Lee Wah Press (LWP) is considering a leasing arrangement to finance some special printing machines that it needs for production during the next three years.
A planned change in the companys production technology will make the new machine obsolete after 3 years. LWP will depreciate the new machine on a straight-line basis towards zero salvage value. The firm can borrow the installed cost of $480,000, at 10% interest per annum, calculated on an annual reducing balance, to buy the new machine or make three equal beginning-of-year lease payments of $210,000 should it decide to take up lease financing.
Annual maintenance costs associated with ownership, payable at the end of year, are estimated at $25,000. Annual insurance premium associated with the purchase is estimated to be at $6,000, payment is on a cash-before-cover basis. Should LWP opt for lease financing, all other costs will be borne by the lessor. LWP tax rate is 40%.
What is the net advantage to leasing (NAL)? Which option should LWP select, lease financing or purchase outright via bank borrowing?
a. How much is the annual after-tax cash outflow of the lease option in Year 1, Year 2, and Year 3 ?

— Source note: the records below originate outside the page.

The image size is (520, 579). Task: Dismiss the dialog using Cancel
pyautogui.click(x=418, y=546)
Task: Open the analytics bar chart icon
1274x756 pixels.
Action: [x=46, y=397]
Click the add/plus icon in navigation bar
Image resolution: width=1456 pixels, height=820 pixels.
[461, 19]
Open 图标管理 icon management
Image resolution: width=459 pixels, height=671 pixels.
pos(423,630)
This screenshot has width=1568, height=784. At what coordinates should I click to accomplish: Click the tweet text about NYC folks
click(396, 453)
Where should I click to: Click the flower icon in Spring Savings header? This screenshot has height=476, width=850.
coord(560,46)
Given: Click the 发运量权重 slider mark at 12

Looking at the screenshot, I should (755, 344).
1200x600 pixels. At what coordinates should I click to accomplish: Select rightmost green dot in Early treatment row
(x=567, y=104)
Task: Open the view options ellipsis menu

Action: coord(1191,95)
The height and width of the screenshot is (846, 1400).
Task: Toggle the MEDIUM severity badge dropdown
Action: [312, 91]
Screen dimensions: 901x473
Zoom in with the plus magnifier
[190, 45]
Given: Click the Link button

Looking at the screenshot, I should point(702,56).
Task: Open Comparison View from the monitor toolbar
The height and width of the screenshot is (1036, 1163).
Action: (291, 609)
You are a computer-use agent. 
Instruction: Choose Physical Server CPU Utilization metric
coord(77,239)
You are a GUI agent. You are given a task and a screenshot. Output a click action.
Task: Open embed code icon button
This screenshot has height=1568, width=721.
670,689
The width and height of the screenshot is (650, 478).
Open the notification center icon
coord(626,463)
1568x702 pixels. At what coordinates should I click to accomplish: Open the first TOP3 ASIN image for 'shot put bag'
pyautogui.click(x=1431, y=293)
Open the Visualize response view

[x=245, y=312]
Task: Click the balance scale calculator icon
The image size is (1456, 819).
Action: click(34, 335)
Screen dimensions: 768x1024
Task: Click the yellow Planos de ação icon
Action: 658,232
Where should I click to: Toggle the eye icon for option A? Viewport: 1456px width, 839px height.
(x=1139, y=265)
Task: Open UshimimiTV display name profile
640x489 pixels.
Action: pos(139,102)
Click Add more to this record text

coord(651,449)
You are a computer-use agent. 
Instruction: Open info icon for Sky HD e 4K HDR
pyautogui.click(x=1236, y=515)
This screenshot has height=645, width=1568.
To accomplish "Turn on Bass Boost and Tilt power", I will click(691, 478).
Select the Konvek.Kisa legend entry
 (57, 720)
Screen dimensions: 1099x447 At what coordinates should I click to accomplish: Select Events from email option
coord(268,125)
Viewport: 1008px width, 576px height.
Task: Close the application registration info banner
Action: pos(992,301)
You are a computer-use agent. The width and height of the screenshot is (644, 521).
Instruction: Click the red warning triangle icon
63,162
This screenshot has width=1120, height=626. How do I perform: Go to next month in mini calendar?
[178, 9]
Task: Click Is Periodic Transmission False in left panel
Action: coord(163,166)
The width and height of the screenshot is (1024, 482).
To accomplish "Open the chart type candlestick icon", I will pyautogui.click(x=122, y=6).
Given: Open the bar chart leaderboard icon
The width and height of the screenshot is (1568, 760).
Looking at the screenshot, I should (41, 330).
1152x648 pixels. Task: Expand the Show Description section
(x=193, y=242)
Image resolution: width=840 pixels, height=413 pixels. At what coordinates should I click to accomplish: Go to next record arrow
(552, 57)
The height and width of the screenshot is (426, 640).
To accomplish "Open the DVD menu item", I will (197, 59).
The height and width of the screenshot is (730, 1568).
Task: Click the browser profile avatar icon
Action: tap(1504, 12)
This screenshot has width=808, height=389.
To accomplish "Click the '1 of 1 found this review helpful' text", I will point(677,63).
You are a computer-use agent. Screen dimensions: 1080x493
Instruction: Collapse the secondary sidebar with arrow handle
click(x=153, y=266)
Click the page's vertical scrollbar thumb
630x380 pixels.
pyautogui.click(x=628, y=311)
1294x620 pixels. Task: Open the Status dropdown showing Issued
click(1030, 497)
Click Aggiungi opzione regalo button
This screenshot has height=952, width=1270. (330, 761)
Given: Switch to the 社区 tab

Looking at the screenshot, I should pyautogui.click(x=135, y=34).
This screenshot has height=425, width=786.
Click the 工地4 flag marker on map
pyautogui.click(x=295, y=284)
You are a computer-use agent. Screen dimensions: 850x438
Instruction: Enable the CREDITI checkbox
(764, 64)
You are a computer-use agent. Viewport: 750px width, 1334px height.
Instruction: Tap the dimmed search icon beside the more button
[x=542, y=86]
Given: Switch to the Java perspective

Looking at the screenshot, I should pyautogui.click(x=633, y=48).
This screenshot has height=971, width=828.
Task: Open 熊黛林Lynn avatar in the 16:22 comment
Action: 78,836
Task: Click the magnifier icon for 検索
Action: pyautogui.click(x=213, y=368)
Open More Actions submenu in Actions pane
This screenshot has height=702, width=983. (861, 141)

b. How much is the present value of the after-tax cash outflows of the lease option?
c. How much is the annual loan payment amount of the purchase option in Year 1, Year 2 and Year 3 ?
d. how much is the interest expense of the purchase option in Year 1, 2, 3?
e. how much is the annual maintenance cost associated with the purchase option in Year 1, Year 2, and Year 3 ?
f. how much is the annual insurance premium associated with the purchase option in Year 1, Year 2, and Year 3 ?
g. how much is the annual depreciation amount associated with the purchase option in Year 1, Year 2 and Year 3 ?
g. how much is the total deduction amount for the purchase option eligible for tax shield in Year 0,1,2,&3 ?
h. how much is the tax shield amount in Year 0 ,1,2,&3?
i. how much is the after-tax cash outflow associated with the purchase option in Year 0, 1, 2, 3?
j. how much is the present value of the after-tax cash outflows of the purchase option ?
The Net Advantage of Leasing (NAL) is
Should LWP lease or purchase the special printing machine?
Pls highlight the answer. Thank you!